Grouping pairs - suggested tools

Tue Sep 21 05:41:46 EDT 2010

* Arnaud Delobelle, on 21.09.2010 11:13:
> On Sep 21, 7:19 am, "Alf P. Steinbach /Usenet"<alf.p.steinbach
> +use... at gmail.com>  wrote:
>> * Alf P. Steinbach /Usenet, on 21.09.2010 01:09:
>>
>>
>>
>>
>>
>>> * Astley Le Jasper, on 20.09.2010 23:42:
>>>> I have a list of tuples that indicate a relationship, ie a is related
>>>> to b, b is related to c etc etc. What I want to do is cluster these
>>>> relationships into groups. An item will only be associated with a
>>>> single cluster.
>>
>>>> Before I started, I wondered if there was any particular tool within
>>>> Python I should be looking at. I don't expect anyone to code this for
>>>> me, just say ... "you need to look at using x". I was going to use
>>>> populate a dictionary and
>>
>>>> Sorry for being so vague.
>>
>>>> Example Data:
>>>> [(a,b)
>>>> (a,c)
>>>> (a,d)
>>>> (b,c)
>>>> (b,d)
>>>> (c,d)
>>>> (e,f)
>>>> (e,g)
>>>> (f,g)
>>>> (h,i)]
>>
>>>> Output (grouping id, item ref)
>>>> (1,a),
>>>> (1,b),
>>>> (1,c),
>>>> (1,d),
>>>> (2,e),
>>>> (2,f),
>>>> (2,g),
>>>> (3,h),
>>>> (3,i)
>>
>>> It seems to be the same problem as "equivalence sets".
>>
>>> This problem was solved early on because e.g. Fortran compilers had to construct
>>> such sets (equivalence partitions of a set).
>>
>>> I though I'd just say "Google it!", because I know there's a standard algorithm
>>> but I can't recall the name. However, googling it I found no mention of that
>>> algorithm. Not even in the Wikipedia articles on equivalence sets.
>>
>>> A number of approaches spring to mind:
>>
>>> Approach 1:
>>> Multi-pass. Originally you assign a distinct set number to each symbol.

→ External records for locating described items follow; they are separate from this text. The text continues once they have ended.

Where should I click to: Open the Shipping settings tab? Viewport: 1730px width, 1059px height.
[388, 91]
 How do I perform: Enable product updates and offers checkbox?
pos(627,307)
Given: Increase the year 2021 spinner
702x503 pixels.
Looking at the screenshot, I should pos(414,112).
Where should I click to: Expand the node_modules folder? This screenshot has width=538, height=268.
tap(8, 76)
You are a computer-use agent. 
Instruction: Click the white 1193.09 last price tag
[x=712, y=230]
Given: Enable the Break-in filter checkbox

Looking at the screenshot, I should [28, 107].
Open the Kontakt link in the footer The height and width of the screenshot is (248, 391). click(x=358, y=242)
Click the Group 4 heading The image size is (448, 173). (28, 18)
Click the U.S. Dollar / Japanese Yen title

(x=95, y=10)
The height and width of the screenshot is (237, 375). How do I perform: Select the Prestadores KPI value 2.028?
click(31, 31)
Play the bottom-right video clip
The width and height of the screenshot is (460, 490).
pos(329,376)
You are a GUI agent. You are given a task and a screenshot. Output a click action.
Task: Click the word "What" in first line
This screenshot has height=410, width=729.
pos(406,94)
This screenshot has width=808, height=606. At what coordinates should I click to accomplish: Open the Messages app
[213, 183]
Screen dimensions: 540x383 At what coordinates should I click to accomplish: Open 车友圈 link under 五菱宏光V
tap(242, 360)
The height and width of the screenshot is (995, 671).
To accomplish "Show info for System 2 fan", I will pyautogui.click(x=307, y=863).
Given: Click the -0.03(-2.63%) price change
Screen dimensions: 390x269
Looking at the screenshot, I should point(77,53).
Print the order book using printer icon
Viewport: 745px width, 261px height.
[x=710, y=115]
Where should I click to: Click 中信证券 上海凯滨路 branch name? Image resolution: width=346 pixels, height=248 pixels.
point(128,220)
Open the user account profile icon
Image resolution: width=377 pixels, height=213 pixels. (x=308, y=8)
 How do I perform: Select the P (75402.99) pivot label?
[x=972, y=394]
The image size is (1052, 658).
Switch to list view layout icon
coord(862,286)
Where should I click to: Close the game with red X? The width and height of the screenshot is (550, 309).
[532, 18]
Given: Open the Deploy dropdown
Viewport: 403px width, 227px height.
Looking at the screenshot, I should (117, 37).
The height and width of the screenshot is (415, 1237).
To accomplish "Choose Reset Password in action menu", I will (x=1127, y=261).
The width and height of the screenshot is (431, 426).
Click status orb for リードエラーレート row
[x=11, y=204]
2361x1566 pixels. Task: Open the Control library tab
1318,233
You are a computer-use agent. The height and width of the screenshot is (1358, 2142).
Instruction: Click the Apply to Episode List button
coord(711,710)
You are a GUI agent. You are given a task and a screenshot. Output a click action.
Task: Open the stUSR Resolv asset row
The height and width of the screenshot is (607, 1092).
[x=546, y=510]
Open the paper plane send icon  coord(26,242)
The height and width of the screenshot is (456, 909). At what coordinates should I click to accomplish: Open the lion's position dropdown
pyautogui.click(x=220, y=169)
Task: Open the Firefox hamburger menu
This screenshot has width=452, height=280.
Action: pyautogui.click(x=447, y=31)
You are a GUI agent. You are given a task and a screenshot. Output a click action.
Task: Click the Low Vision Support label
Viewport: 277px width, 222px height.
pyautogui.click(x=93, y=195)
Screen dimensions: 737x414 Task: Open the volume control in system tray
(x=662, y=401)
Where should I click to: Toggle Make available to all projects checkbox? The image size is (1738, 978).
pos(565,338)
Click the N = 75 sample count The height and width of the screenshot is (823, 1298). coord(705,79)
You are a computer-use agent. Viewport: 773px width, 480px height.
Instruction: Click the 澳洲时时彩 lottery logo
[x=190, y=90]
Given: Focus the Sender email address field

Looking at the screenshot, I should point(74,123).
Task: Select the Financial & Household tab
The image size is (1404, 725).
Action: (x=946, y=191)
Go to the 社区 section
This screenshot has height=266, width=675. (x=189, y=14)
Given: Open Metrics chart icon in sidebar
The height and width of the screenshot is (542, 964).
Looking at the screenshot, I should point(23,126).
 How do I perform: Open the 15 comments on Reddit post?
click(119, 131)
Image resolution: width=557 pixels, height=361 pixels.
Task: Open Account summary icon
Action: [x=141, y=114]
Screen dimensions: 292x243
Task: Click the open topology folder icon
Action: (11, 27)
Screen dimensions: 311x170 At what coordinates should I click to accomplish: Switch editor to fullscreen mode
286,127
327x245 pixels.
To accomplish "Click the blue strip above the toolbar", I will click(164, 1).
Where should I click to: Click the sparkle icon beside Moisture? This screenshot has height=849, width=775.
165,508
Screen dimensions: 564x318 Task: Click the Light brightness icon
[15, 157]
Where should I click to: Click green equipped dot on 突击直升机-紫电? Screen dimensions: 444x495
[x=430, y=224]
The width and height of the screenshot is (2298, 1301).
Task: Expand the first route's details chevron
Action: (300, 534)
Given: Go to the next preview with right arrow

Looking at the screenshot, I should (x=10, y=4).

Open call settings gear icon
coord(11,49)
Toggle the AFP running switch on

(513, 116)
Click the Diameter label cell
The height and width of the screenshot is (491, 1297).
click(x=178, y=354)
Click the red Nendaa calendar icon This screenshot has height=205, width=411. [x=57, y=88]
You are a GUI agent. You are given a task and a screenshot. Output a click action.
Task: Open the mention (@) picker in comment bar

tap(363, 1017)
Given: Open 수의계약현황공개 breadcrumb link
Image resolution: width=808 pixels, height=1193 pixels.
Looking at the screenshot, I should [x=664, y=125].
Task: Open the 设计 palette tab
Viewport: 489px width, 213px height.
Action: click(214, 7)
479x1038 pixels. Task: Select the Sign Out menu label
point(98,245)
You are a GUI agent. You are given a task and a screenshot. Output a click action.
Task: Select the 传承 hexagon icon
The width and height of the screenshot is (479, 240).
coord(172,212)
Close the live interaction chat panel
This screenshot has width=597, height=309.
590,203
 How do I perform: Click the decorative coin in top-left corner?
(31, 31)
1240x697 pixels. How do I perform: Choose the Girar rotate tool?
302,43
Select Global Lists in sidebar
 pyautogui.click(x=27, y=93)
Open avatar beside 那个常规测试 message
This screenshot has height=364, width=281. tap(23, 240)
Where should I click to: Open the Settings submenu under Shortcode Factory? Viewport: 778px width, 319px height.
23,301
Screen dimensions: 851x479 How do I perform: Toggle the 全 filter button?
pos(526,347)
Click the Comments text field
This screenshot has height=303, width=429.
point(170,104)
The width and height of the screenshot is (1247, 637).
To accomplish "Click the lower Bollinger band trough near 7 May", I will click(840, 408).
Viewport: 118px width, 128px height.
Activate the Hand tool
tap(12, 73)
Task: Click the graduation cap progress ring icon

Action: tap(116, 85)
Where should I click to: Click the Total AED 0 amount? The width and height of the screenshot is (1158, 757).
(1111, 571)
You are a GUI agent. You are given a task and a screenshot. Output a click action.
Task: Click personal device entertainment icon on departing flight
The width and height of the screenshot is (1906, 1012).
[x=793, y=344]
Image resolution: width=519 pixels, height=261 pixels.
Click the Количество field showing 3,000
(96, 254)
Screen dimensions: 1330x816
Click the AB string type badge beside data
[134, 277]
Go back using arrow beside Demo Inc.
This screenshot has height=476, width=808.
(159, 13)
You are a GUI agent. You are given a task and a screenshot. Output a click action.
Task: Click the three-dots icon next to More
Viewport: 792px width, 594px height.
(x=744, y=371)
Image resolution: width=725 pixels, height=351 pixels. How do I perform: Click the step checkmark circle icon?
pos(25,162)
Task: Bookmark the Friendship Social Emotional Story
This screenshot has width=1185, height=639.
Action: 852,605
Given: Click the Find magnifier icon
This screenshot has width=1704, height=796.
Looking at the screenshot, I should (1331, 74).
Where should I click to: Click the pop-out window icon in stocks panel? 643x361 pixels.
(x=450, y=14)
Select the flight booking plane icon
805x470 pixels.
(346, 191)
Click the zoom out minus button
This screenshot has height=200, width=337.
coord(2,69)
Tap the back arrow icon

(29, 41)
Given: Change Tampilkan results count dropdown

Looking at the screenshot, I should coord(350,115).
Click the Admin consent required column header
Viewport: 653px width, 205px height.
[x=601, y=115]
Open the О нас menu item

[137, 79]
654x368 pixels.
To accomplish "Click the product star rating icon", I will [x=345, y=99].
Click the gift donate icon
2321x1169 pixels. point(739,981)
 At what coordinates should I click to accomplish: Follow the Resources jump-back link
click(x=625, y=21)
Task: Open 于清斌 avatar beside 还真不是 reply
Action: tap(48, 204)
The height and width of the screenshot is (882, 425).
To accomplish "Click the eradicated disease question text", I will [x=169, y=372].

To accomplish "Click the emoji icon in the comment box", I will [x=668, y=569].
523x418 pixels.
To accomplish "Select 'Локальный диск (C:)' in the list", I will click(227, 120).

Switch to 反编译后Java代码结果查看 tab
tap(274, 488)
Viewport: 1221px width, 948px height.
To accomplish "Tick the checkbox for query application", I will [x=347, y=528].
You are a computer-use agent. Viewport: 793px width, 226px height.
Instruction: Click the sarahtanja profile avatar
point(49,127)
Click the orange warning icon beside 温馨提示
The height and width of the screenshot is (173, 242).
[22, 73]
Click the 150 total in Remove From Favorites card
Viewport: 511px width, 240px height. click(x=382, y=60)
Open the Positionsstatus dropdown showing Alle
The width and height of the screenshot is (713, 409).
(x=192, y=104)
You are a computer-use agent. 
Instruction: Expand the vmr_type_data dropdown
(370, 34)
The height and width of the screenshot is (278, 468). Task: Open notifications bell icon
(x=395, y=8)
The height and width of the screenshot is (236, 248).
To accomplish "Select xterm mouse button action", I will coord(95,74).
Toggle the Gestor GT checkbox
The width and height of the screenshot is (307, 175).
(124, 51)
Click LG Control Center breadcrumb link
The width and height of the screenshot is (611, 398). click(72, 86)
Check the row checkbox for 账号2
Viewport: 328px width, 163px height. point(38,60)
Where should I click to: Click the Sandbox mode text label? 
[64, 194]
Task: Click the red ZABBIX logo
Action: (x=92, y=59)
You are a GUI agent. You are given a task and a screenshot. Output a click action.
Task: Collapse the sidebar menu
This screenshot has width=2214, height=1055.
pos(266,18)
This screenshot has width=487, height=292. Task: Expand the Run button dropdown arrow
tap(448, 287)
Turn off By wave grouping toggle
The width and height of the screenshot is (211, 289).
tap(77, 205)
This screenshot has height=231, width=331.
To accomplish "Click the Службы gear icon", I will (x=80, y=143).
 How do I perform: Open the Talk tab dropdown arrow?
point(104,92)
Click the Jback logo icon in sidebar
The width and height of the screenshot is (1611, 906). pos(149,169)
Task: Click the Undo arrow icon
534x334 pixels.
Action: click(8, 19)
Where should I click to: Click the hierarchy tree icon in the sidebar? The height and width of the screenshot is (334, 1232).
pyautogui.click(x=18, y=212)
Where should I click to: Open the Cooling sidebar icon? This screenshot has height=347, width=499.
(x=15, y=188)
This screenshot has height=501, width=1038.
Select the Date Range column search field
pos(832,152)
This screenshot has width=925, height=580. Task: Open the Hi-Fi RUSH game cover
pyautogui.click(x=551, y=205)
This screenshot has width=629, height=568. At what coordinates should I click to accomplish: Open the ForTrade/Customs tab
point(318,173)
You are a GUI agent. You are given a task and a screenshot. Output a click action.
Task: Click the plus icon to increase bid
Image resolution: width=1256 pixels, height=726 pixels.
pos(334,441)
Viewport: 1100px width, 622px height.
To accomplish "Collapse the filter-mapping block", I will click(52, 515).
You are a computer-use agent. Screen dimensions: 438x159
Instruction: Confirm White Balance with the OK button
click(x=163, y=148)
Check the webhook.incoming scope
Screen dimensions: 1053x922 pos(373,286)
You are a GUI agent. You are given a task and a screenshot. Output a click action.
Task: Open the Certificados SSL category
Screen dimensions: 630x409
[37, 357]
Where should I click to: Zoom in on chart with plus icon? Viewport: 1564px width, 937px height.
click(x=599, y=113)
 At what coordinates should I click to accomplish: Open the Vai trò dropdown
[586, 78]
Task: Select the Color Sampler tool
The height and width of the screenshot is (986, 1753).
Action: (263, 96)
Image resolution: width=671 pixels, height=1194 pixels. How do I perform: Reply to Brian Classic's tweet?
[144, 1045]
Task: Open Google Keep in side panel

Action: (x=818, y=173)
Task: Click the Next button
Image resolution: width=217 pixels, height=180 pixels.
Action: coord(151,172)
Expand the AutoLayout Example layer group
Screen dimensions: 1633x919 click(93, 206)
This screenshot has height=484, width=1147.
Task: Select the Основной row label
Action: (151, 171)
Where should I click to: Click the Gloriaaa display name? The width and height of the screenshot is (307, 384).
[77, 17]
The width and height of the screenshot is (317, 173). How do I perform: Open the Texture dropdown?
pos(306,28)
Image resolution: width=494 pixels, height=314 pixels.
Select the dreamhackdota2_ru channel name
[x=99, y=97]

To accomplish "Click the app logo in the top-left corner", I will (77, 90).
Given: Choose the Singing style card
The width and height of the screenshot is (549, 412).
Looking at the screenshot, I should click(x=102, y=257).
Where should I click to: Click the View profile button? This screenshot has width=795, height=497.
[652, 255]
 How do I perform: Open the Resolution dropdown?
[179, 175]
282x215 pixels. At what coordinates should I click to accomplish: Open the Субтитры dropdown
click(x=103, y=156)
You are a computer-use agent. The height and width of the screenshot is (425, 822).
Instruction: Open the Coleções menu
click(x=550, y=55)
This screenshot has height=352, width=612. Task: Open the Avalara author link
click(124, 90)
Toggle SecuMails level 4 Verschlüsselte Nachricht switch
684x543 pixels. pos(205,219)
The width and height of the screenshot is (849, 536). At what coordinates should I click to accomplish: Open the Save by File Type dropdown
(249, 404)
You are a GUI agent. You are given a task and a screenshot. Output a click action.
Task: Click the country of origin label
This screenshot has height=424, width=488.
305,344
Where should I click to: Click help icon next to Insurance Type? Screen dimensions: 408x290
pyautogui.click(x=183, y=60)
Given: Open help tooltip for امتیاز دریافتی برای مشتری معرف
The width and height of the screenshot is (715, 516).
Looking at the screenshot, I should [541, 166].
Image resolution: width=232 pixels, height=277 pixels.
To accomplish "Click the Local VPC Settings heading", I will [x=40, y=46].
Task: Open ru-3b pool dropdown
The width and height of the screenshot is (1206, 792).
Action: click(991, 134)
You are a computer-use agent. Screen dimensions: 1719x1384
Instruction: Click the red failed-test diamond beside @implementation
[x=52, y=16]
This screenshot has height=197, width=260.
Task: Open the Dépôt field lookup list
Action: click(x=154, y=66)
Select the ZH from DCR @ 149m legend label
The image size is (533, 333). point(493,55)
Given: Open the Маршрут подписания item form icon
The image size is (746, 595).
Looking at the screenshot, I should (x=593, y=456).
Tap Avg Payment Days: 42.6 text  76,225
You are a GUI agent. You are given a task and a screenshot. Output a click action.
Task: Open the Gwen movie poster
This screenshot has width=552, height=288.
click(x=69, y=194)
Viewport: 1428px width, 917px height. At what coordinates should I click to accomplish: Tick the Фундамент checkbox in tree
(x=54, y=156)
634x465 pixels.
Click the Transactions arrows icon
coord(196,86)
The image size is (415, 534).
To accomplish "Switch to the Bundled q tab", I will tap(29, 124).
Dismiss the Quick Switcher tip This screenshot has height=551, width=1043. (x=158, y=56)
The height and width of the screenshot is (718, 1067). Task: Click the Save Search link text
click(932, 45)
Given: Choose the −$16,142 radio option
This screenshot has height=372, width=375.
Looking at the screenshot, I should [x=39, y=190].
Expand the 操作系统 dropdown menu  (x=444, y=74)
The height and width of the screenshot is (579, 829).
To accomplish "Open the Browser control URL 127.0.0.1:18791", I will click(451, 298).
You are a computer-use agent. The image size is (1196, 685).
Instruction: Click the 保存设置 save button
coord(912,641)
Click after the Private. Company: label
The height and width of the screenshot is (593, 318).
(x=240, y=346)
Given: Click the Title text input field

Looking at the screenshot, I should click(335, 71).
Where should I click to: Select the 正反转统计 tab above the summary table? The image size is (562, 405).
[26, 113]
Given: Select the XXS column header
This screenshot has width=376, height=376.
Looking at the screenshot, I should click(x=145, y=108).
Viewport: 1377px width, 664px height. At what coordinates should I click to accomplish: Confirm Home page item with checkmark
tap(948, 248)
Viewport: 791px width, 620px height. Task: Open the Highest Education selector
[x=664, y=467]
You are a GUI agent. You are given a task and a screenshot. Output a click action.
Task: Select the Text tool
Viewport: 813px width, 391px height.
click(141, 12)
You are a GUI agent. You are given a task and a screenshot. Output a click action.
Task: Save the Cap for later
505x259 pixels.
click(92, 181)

>>> In each pass through the symbols you replace one number with another as
>>> per one of the equivalence specs. Stop when no replacements are done.
>>
>>> Approach 2:
>>> Merging. For each new equivalence A=B you check whether A has been assigned
>>> to a set, if not you create a new one, call that S1, and ditto for B, S2.
>>> Merge S1 and S2, e.g. move all elements of S2 to S1.
>>
>>> Approach 3:
>>> In a first pass convert the data to more explicit form, linking each symbol
>>> to the symbols it's directly equivalent to. Then in second pass simply drag
>>> out each equivalence group (recurse on each symbol's list of equivalences).
>>
>>> Approaches 1 and 2 seem to be pretty inefficient for a large number of symbols,
>>> but I think approach 1 may be a practical option for a small number of symbols.
>>
>> Uhm, thinking about it (it must have been my unconscious mind doing the work, it
>> just popped into my head), if you first sort each individual equivalence
>> relation so that you never have e.g. C=A but only A=C and so on, and then sort
>> the list of equivalences, then it should reduce to walking the list and just
>> starting a new set whenever a symbol is encountered that isn't yet in a set.
>>
>> <code language="Py3">
>> class Attributes: pass
>>
>> sym = Attributes()
>> for name in ("a", "b", "c", "d", "e", "f", "g", "h", "i"):
>>       setattr( sym, name, name )
>>
>> eq_specs = [
>>       (sym.a, sym.d),
>>       (sym.b, sym.a),
>>       (sym.b, sym.c),
>>       (sym.b, sym.d),
>>       (sym.c, sym.d),
>>       (sym.c, sym.a),
>>       (sym.e, sym.f),
>>       (sym.e, sym.g),
>>       (sym.f, sym.g),
>>       (sym.h, sym.i),
>>       ]
>>
>> equalities = []
>> for eq in eq_specs:
>>       sorted_eq = eq if eq[0]<= eq[1] else (eq[1], eq[0])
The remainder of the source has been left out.